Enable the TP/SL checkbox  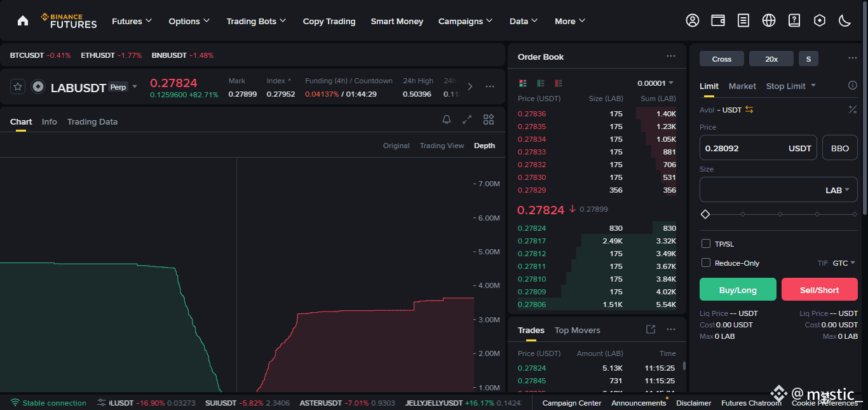[705, 243]
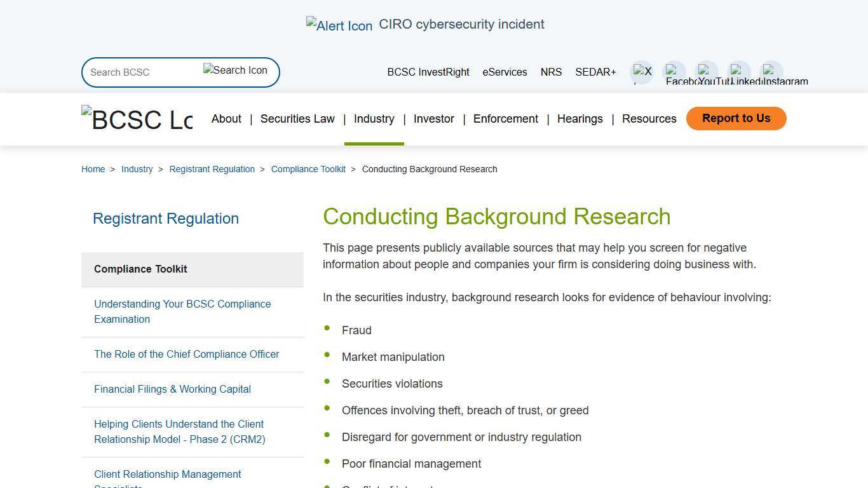Open Compliance Toolkit from the breadcrumb

pos(308,169)
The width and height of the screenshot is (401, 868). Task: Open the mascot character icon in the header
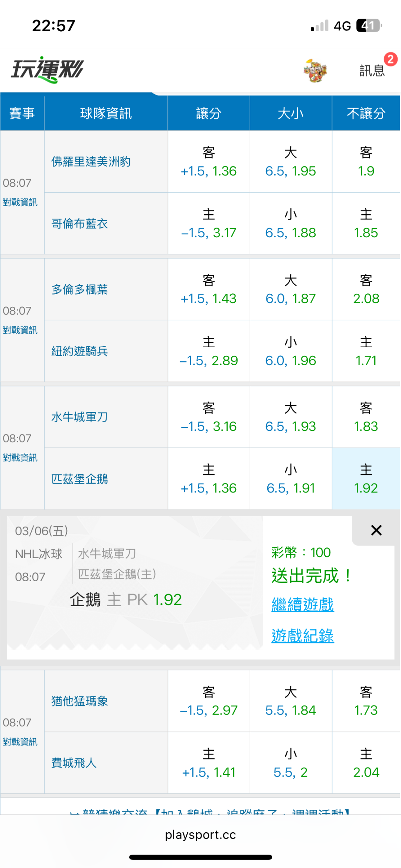pos(315,70)
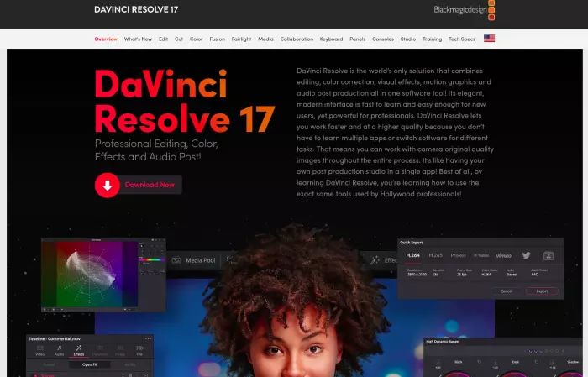
Task: Click the Blackmagicdesign logo
Action: (465, 10)
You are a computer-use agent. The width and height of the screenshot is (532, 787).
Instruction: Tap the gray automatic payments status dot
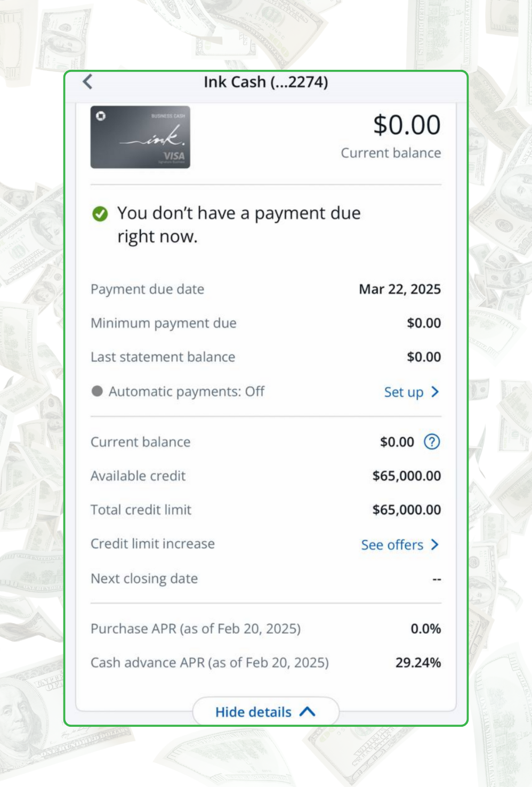click(97, 391)
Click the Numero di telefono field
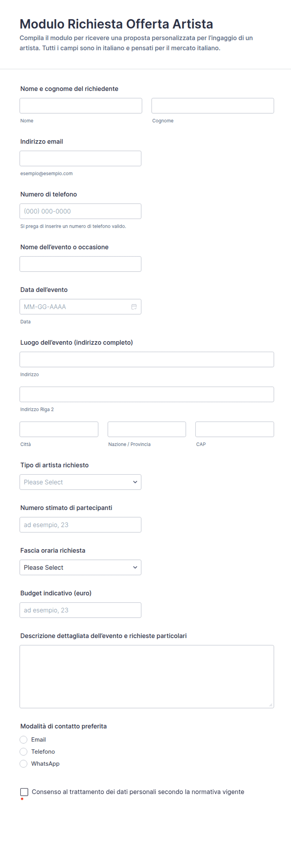The height and width of the screenshot is (868, 291). (x=80, y=211)
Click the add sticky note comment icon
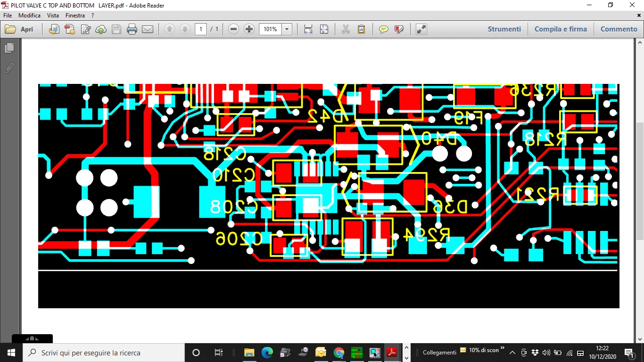This screenshot has width=644, height=362. [x=384, y=29]
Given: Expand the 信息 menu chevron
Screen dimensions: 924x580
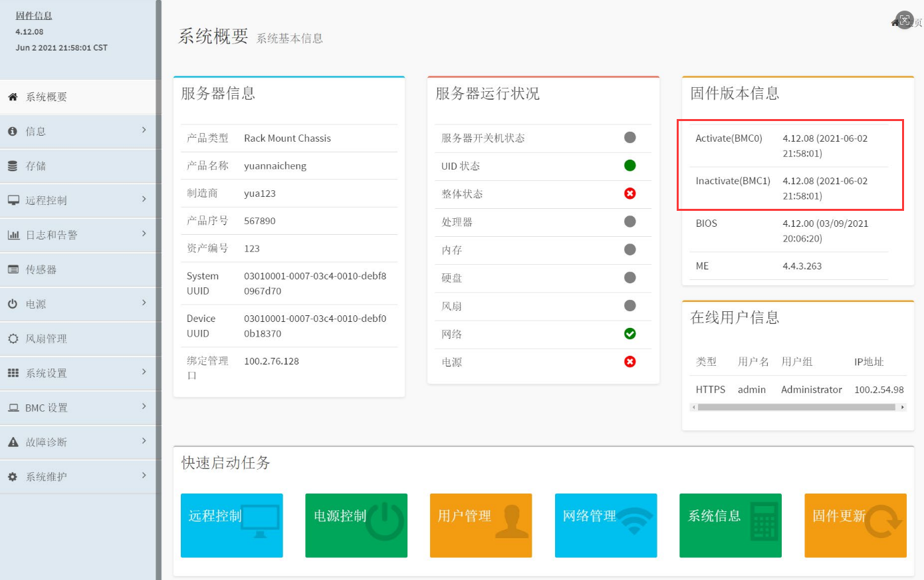Looking at the screenshot, I should coord(144,130).
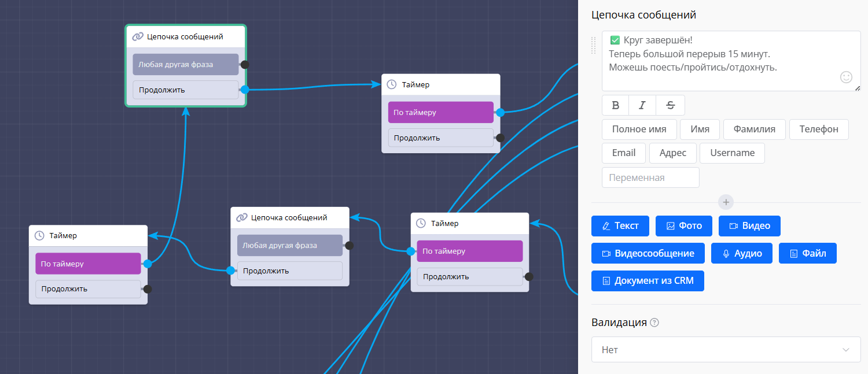This screenshot has height=374, width=868.
Task: Add a Текст message block
Action: (620, 225)
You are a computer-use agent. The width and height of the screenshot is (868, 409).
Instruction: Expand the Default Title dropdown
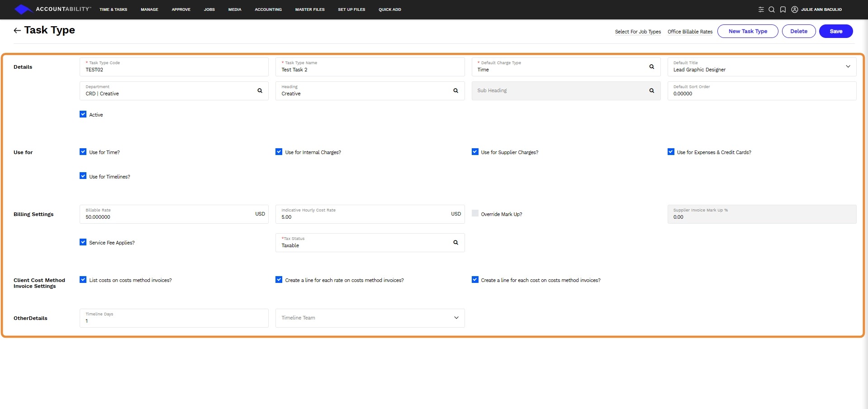pos(848,67)
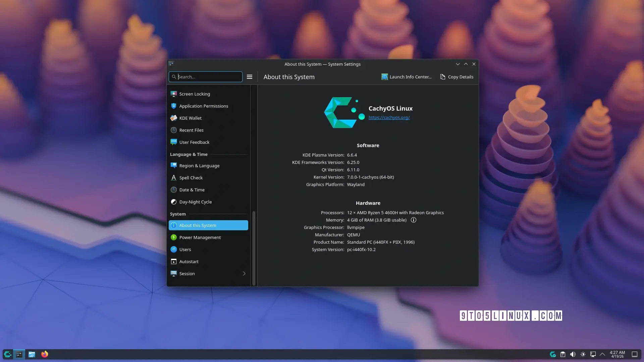Open the hamburger menu beside search

pyautogui.click(x=250, y=77)
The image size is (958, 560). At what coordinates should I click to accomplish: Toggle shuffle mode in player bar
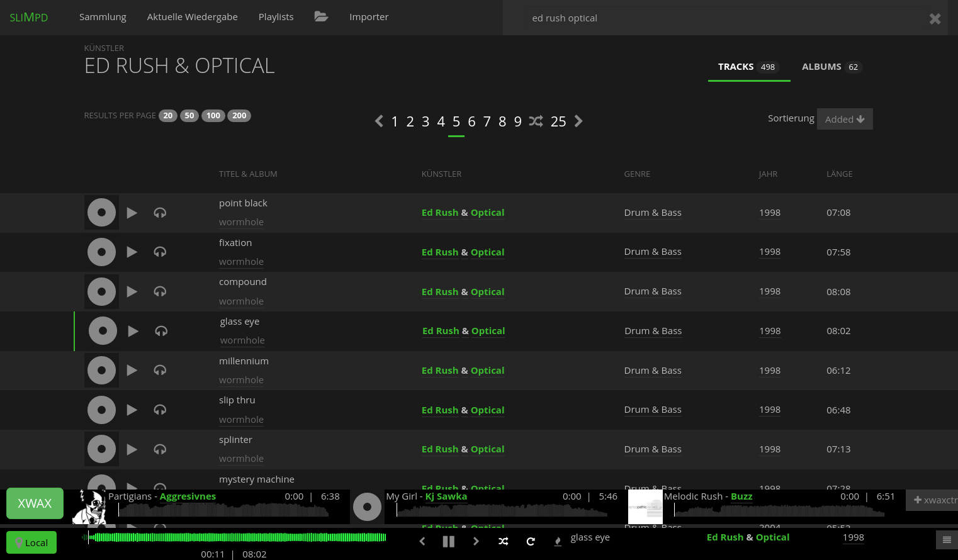[x=504, y=541]
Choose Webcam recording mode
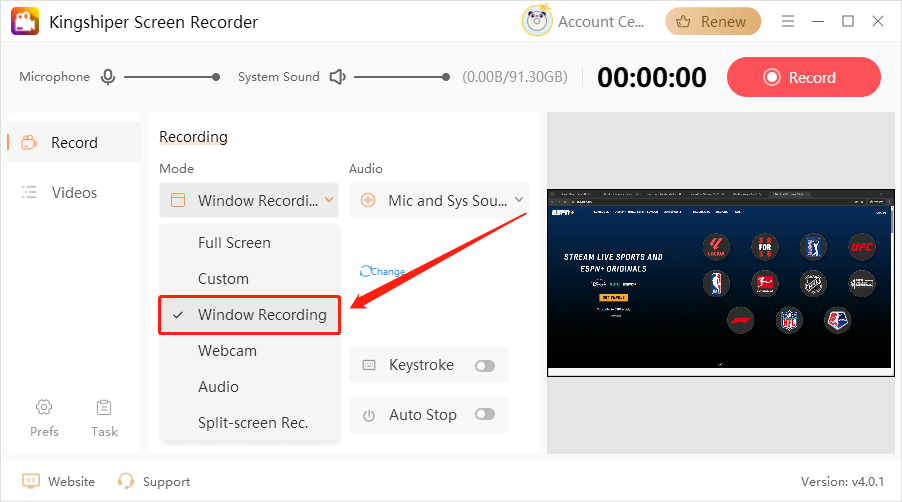902x502 pixels. [227, 351]
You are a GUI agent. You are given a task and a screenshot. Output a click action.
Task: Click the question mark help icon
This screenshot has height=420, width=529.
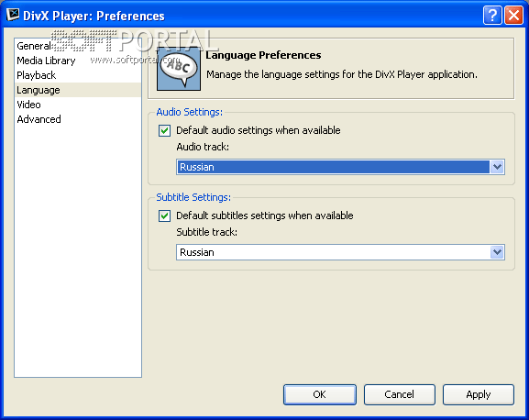click(492, 16)
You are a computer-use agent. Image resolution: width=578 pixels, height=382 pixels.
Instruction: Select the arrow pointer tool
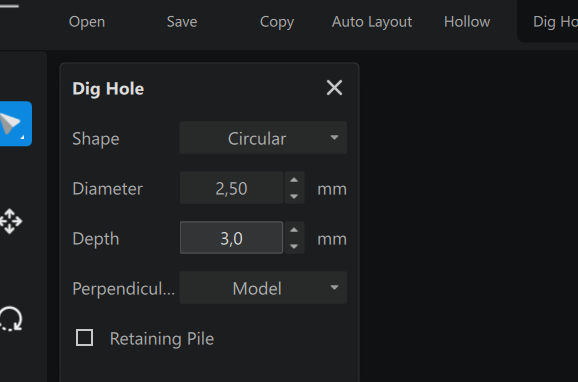click(15, 124)
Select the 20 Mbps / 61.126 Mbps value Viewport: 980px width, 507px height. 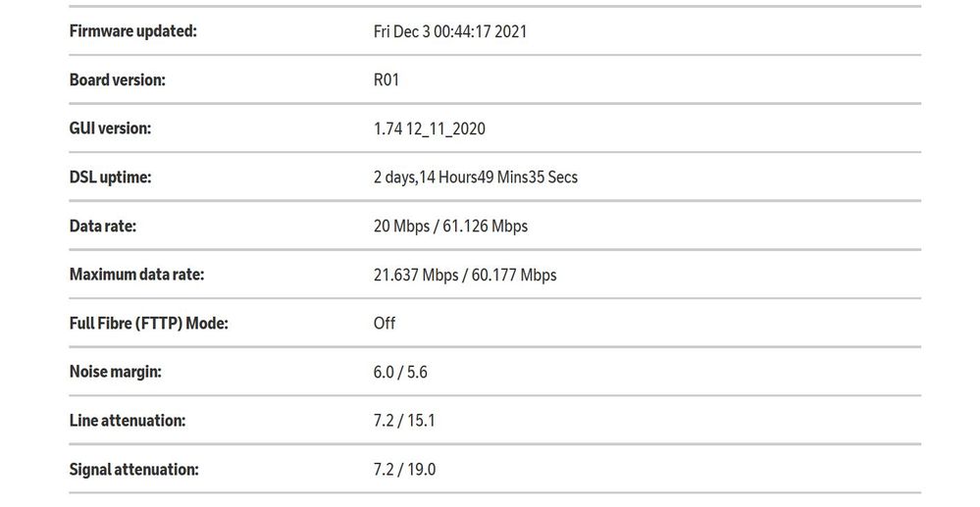click(x=450, y=227)
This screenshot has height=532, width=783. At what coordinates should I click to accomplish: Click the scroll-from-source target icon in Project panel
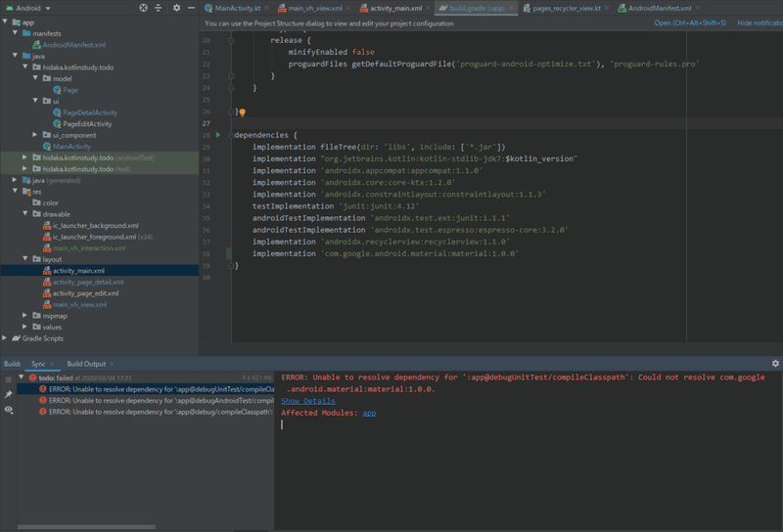pos(144,8)
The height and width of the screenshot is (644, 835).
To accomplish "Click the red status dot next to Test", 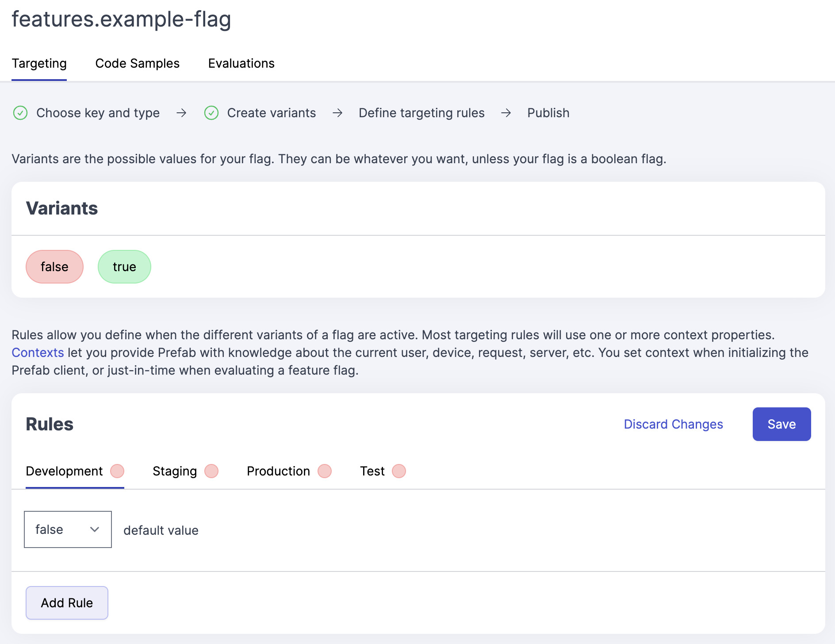I will pyautogui.click(x=399, y=471).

◆ ◆ ◆ ◆ ◆

> [The task] Output exactly those lines of the data above that run from the line with "The image size" up to and including the line with "You are a computer-use agent. Image". No pictures go in.

> [Solved exercise]
The image size is (958, 560). At what coordinates should I click to accomplish: Toggle shuffle mode in player bar
[x=504, y=541]
Choose Webcam recording mode
902x502 pixels. [227, 351]
You are a GUI agent. You are given a task and a screenshot. Output a click action.
Task: Click the question mark help icon
This screenshot has height=420, width=529.
click(492, 16)
You are a computer-use agent. Image resolution: width=578 pixels, height=382 pixels.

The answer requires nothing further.